I was talking to my dear friend Jessie the other day about how to spend time because I want to spend more and more with Jesus but meanwhile there is class and people and life going on and I cant spend it all hiding in Him. And she revealed to me this stunning notion of life with Christ, of holding Him dear to my heart throughout the day, sharing with Him as I walk, inviting Him into the little decisions, seeing his presence in conversation. And I start to see how he equips me. It is so humbling because it is absolutely illogical. Like I shouldn't be equipped the way I am and I know there is this force moving in me and through me and that it is the Spirit. Because I know myself, I know I have no ability to be someone my friends are thankful for. And how Christ's life was surrendered to the Spirit and the Father and that God does in us and through us what we could never do or prepare ourselves for. And the idea of living constantly with Christ is so precious to me. It is sweet to the taste. And as I reflect on the day, I see that in these everyday yet undeniably miraculous conversations I find myself in, I am interacting and spending time with the Lord. And as my heart grows the more I pour it out, the more I feel for people, I know that there is only one Replenisher.
And I've found that our understanding of the Word becomes real when it is in our lives. That studying ceaselessly, it will be just a study. But when something happens and you think back to the gospel you know. When I can't get a kid from Boys Club out of my mind, i know what Paul means as he tells these churches "you're written on my heart, I think about you all the time." I know what Paul means when he says your power is made perfect in weakness, I'm beginning to see the way Gods love is so different as John describes.
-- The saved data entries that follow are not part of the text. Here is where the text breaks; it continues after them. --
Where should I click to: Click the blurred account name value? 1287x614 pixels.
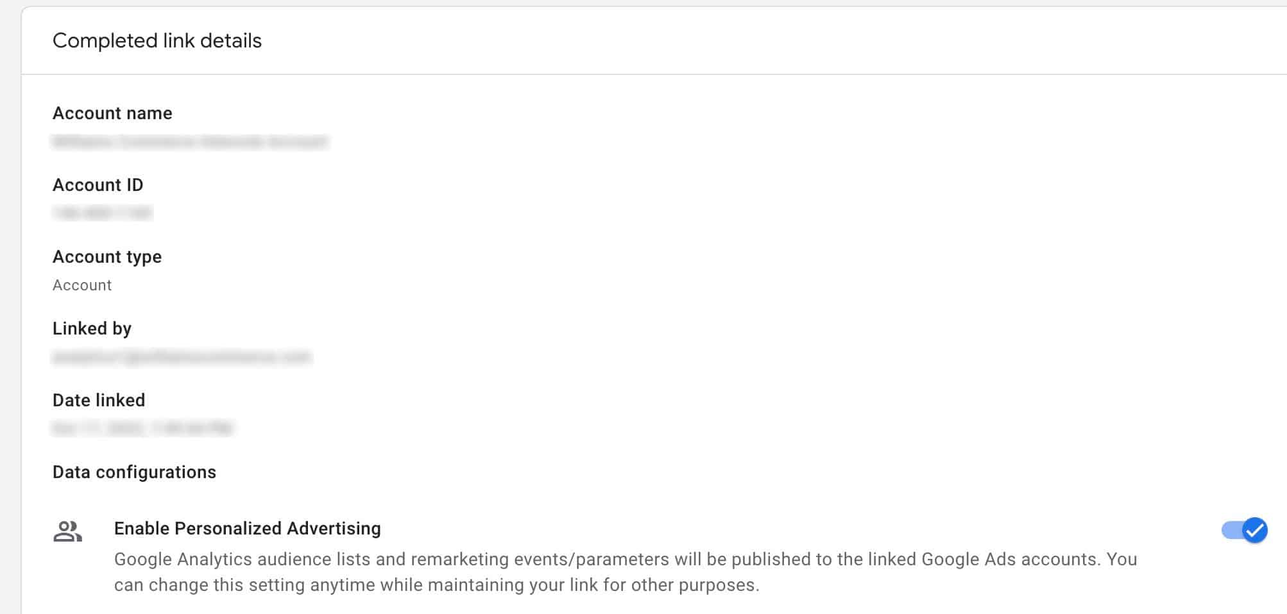[190, 142]
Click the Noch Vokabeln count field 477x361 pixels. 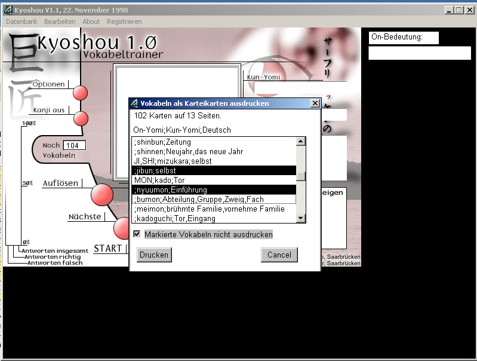point(74,145)
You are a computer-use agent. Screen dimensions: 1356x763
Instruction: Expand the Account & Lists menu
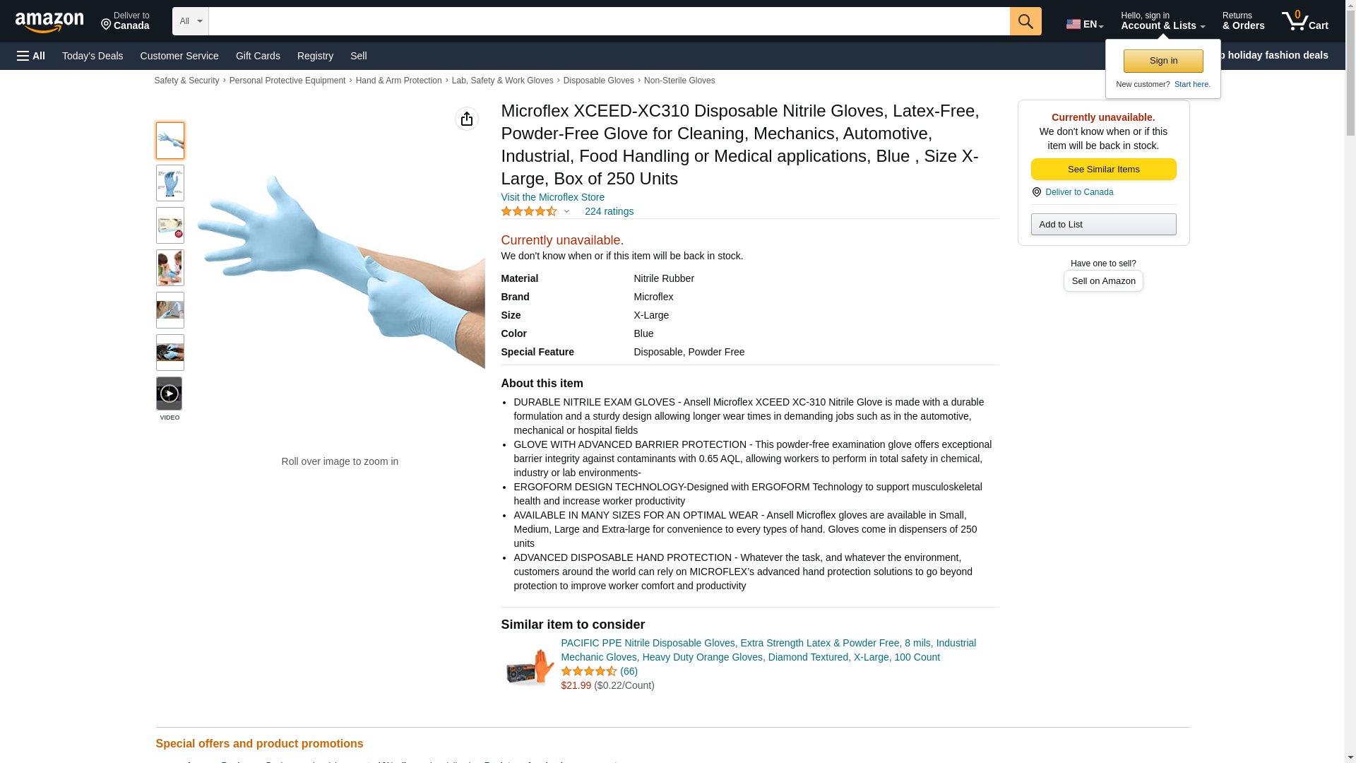click(x=1162, y=21)
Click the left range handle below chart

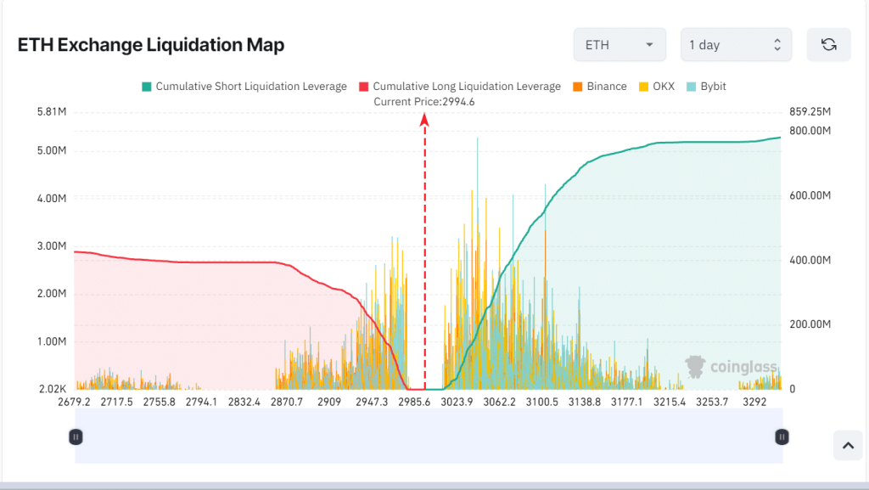[76, 436]
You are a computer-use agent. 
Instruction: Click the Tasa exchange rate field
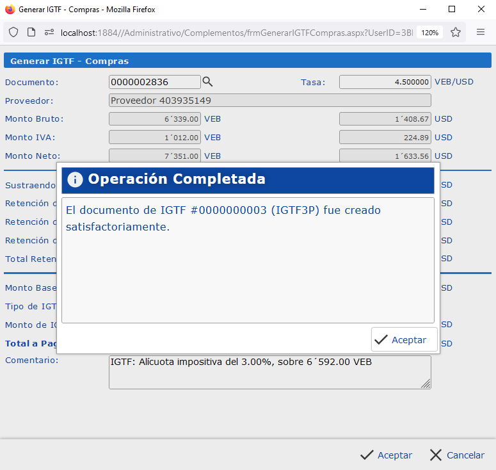click(x=385, y=82)
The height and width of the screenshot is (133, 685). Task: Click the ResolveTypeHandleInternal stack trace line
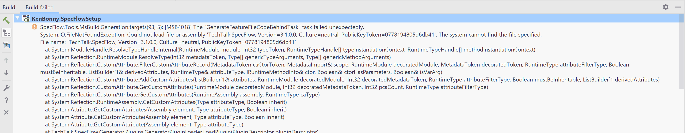coord(290,50)
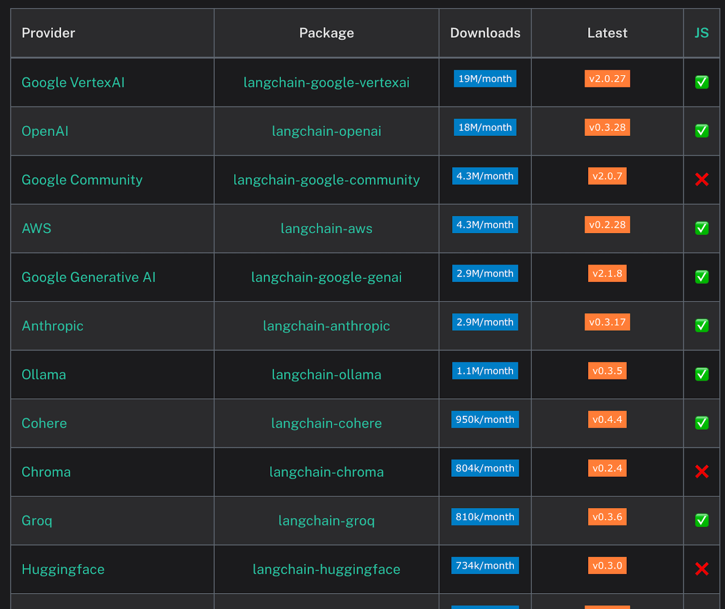Image resolution: width=725 pixels, height=609 pixels.
Task: Click the Downloads column header
Action: [x=485, y=33]
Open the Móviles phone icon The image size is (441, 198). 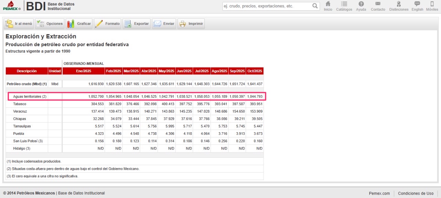coord(432,4)
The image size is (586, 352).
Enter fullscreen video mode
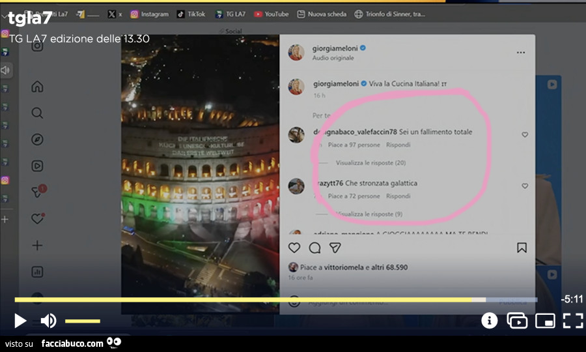(572, 321)
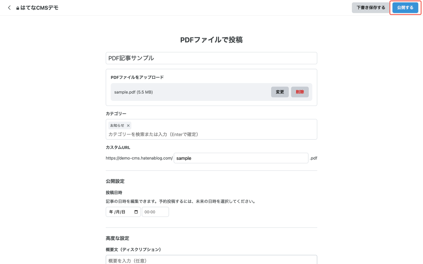Click the lock icon beside はてなCMSデモ

[18, 7]
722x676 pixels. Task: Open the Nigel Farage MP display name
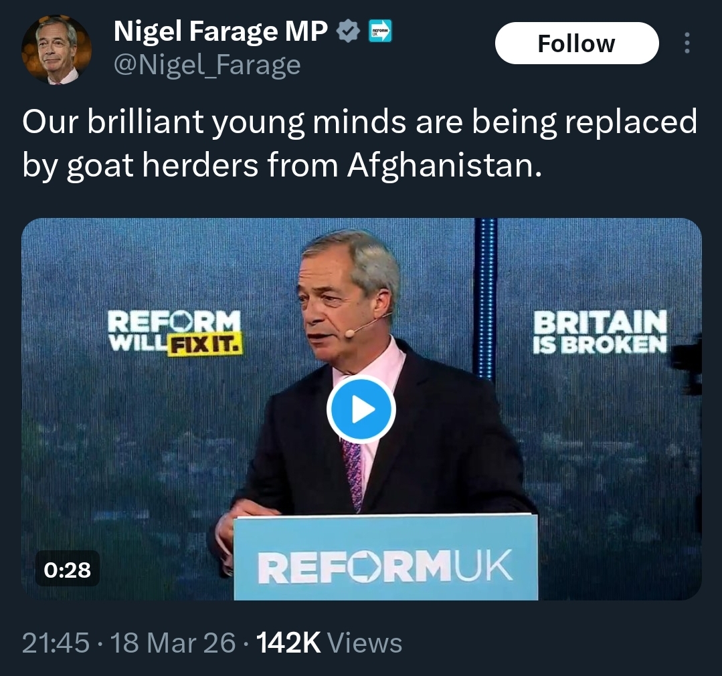click(221, 31)
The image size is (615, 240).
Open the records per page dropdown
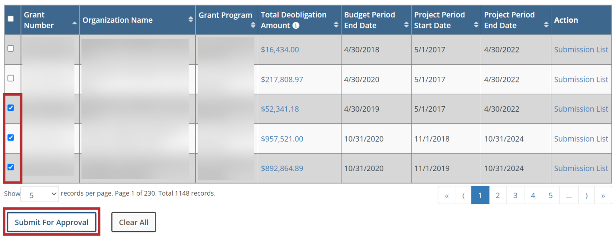coord(39,194)
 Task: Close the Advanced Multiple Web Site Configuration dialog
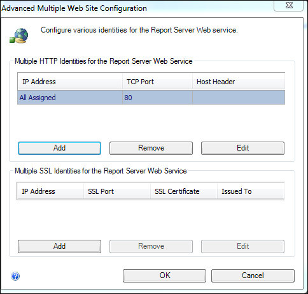pos(289,5)
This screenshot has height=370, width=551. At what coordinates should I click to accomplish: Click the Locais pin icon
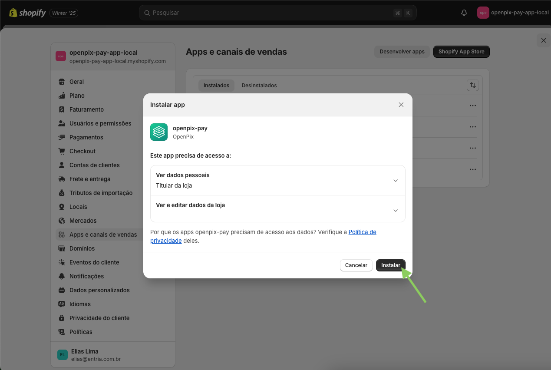tap(62, 207)
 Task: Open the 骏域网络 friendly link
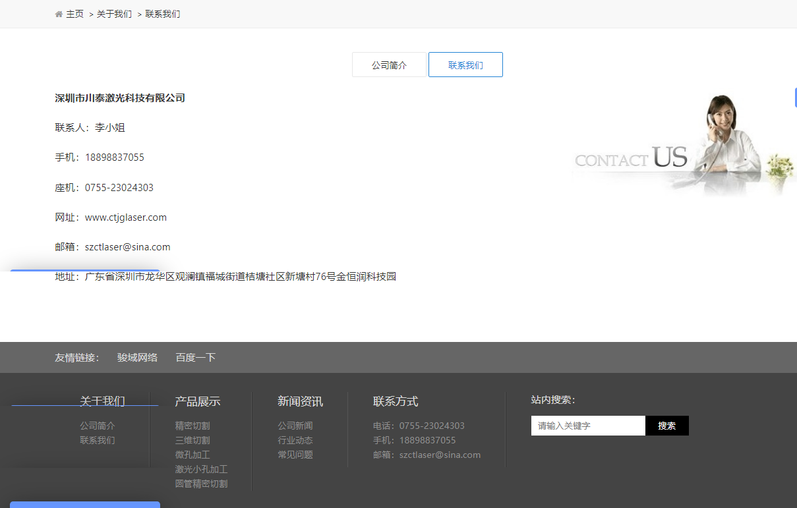[137, 358]
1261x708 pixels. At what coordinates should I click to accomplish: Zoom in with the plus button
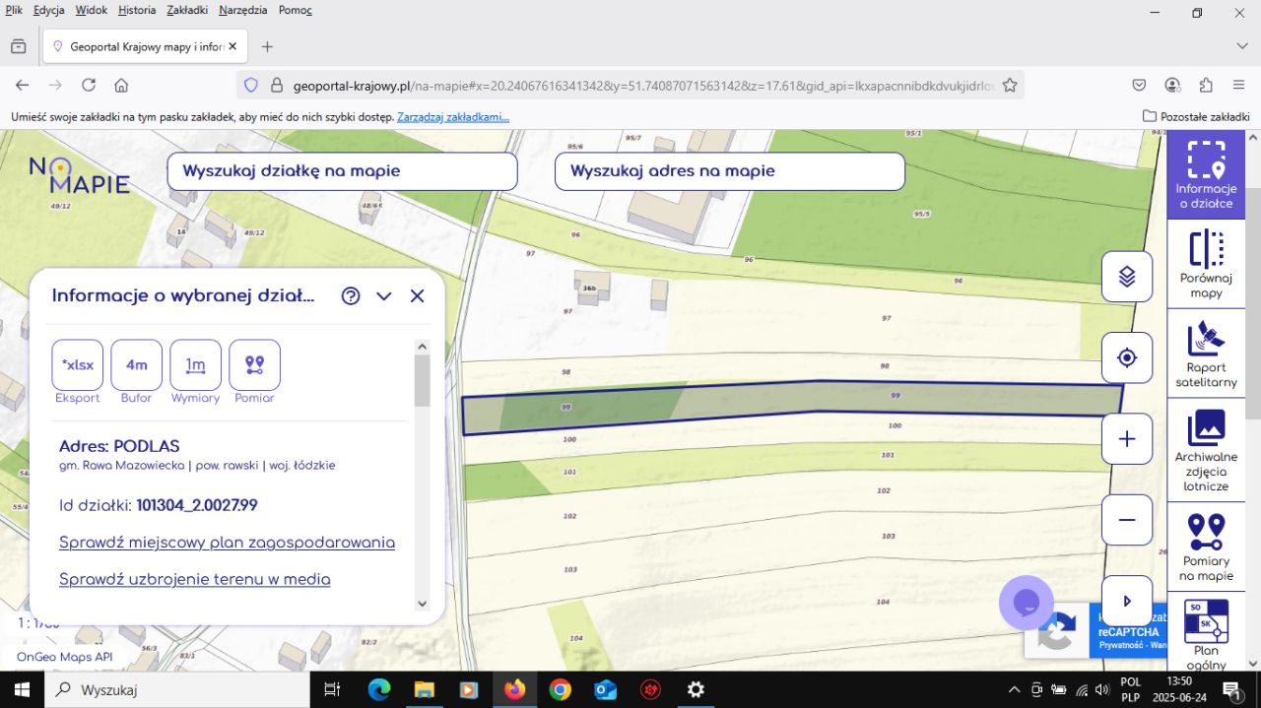[x=1127, y=439]
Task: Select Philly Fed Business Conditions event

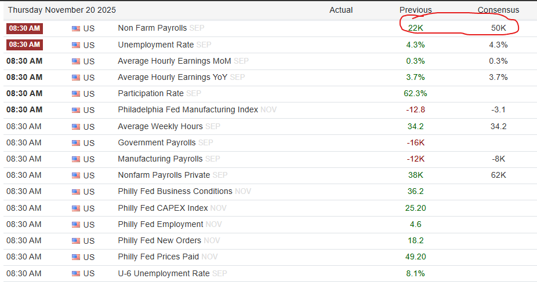Action: coord(175,191)
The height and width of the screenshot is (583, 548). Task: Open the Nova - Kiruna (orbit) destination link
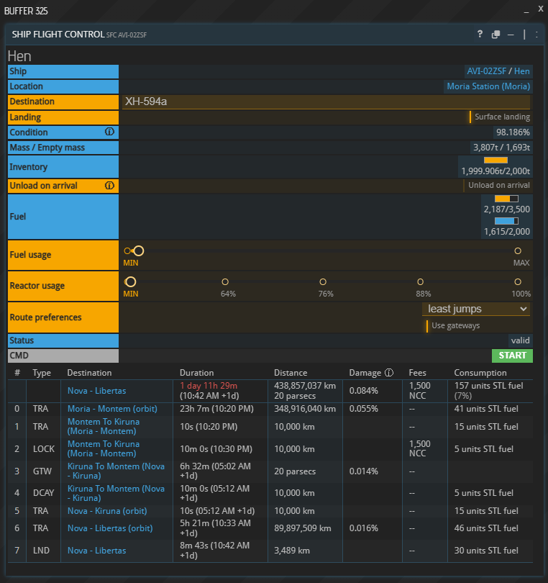coord(106,511)
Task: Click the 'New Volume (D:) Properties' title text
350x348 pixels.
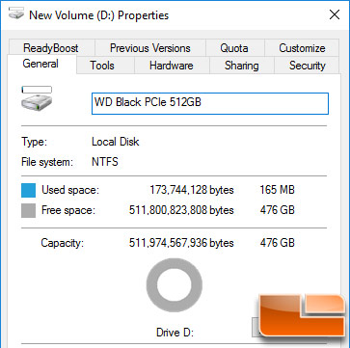Action: click(99, 15)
Thank you, Lord, Lover, Friend for being you. For being a poet and writing this hurting humanity love sonnets in the Word and in the skies and in the trees that fall. Thank you for holding my hand as you gently reveal to me the darkness of my heart-though its depth makes me want to run. But even more God that you would use me, and grow me, and love me and that I wouldn't even know what was happening and you do it just because you're you. And thank you Jesus for living and for dying so that my condemnation was stamped on your bloodstained brow that now when I choose the world over and over, every time you rescue me saying "No, not her. She is mine." And God teach us that uncomfortable truth that the people we want to label "most" sinful, the people who's depravity is limitless, the traffickers and abductors and corruptors-those that we essentially condemn to hell-you say "No. Not even him. Not even her. They also can come into these arms. Because it is what I did not what any human being did or did not do that gives them the chance to be embraced by my perfect Papa."